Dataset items
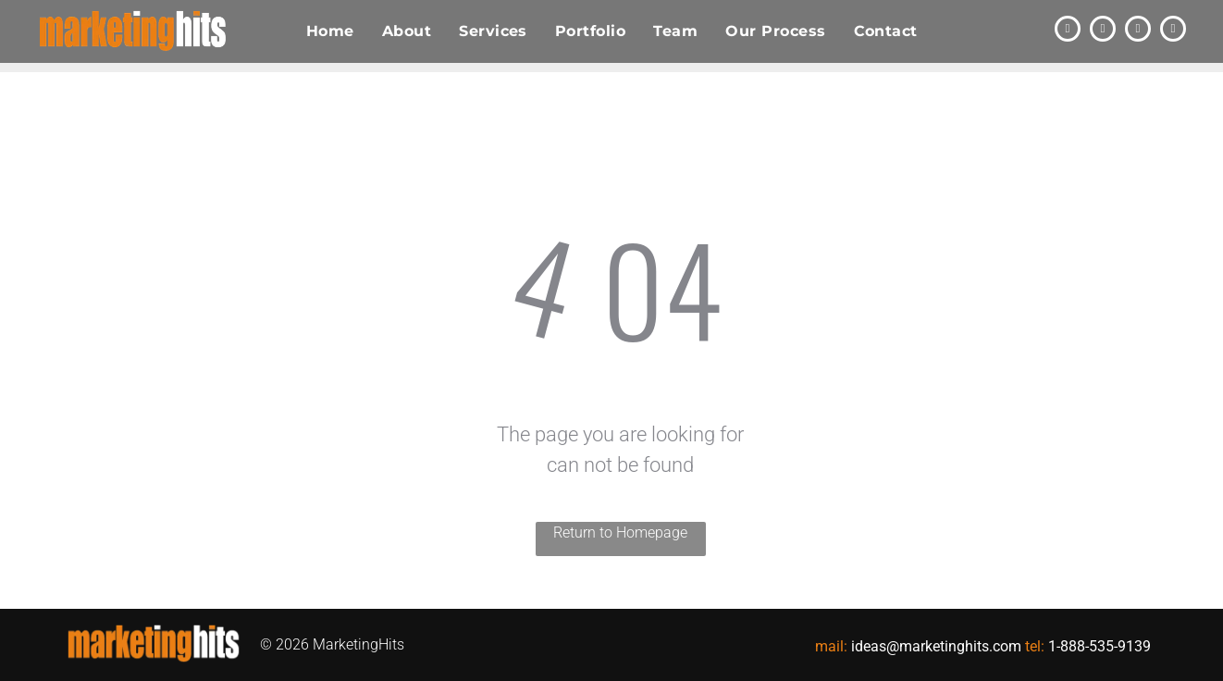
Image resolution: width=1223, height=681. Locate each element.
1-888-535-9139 (1099, 646)
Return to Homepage (620, 532)
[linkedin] (1103, 31)
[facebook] (1138, 31)
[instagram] (1173, 31)
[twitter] (1068, 31)
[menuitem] (330, 31)
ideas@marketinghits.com (936, 646)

- [WHAT TO PRODUCE]
Rewrite the entries above, changing "Return to Homepage" to "Back to Homepage" and keeping everything else the same. Omit the pictures.

- [RESULT FOR THIS EXERCISE]
Image resolution: width=1223, height=681. Locate each element.
1-888-535-9139 (1099, 646)
Back to Homepage (620, 532)
[linkedin] (1103, 31)
[facebook] (1138, 31)
[instagram] (1173, 31)
[twitter] (1068, 31)
[menuitem] (330, 31)
ideas@marketinghits.com (936, 646)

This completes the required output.